As the nation prepares to commemorate the 250th anniversary of the American Revolution, one distinguished scholar is shining a spotlight on a lesser-known yet pivotal theater of the conflict — the Ohio Valley.

Dr. Brandon Downing, Associate Professor of History at Marietta College, has been selected to present his research at the prestigious “Origins of Revolution: 250th Anniversary of the Fairfax Resolves” Conference, hosted by the renowned George Washington Presidential Library at Mount Vernon and George Mason’s Gunston Hall.
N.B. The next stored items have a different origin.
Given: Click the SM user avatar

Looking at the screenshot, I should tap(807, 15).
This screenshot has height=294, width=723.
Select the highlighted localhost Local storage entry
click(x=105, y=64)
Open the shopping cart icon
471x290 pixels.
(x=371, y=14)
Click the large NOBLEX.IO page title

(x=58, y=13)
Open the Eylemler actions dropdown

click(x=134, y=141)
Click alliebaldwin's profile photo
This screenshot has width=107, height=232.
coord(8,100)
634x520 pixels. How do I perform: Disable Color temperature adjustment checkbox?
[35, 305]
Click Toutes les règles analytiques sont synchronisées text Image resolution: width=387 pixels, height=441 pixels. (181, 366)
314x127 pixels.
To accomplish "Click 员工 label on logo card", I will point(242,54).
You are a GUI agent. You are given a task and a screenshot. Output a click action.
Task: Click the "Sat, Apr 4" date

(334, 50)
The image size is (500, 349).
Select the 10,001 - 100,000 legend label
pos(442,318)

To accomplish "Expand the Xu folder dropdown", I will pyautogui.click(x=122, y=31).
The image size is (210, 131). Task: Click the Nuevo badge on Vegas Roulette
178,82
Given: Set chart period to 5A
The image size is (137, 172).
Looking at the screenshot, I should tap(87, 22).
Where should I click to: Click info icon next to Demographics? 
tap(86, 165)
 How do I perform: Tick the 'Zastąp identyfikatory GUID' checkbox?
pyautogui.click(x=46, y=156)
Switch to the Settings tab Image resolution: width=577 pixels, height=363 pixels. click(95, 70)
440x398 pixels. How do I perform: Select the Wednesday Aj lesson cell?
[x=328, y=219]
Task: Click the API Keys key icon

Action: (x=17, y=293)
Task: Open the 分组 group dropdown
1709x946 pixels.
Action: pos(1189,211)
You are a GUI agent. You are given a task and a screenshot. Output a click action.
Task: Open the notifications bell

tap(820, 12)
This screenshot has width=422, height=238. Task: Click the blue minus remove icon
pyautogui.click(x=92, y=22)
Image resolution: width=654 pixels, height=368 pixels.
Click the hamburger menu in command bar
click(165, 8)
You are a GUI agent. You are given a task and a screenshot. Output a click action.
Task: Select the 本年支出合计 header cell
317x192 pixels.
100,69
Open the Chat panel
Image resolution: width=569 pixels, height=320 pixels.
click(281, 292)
“This is one of the top conferences on the Revolutionary War, and the overarching topic shifts each year to explore new perspectives on this transformative era,” Downing said. “While the events in Boston, New York, and Philadelphia are well-documented, the role of the Ohio Valley has often been overshadowed. Yet, the land speculation, resource competition, and simmering tensions that characterized this frontier region were a necessary precondition to the outbreak of the American Revolution.”

Downing’s presentation will examine the complex web of competing interests — from fur traders and small farmers to land speculators and plantation owners — that converged in the Ohio Valley in the decades leading up to the war. He argues that Britain’s attempts to reshape its colonial policies after the Seven Years’ War, through measures like the Proclamation Line and the Land Reform Act of 1774, unexpectedly united these contrasting groups against the British.

“Taxation and representation were not the only catalysts for revolution; the fight for control over the Ohio Valley’s valuable resources was equally instrumental in galvanizing colonial resistance,” Downing said.

The historian suggests that the events unfolding in this lower-profile region were an important — and often overlooked — precursor to the outbreak of the War for American Independence.

“Therefore, the events that occurred in the Ohio Valley were a necessary precondition to the American Revolution,” Downing said. “I think it is important for residents of the Mid-Ohio Valley to realize that we live in a region that was a source of two consequential wars in American history: the Seven Years’ War and the American Revolutionary War.”

As the nation prepares to commemorate this pivotal chapter in its history, Downing’s research promises to shed new light on the complex, interconnected factors that culminated in the American Revolution.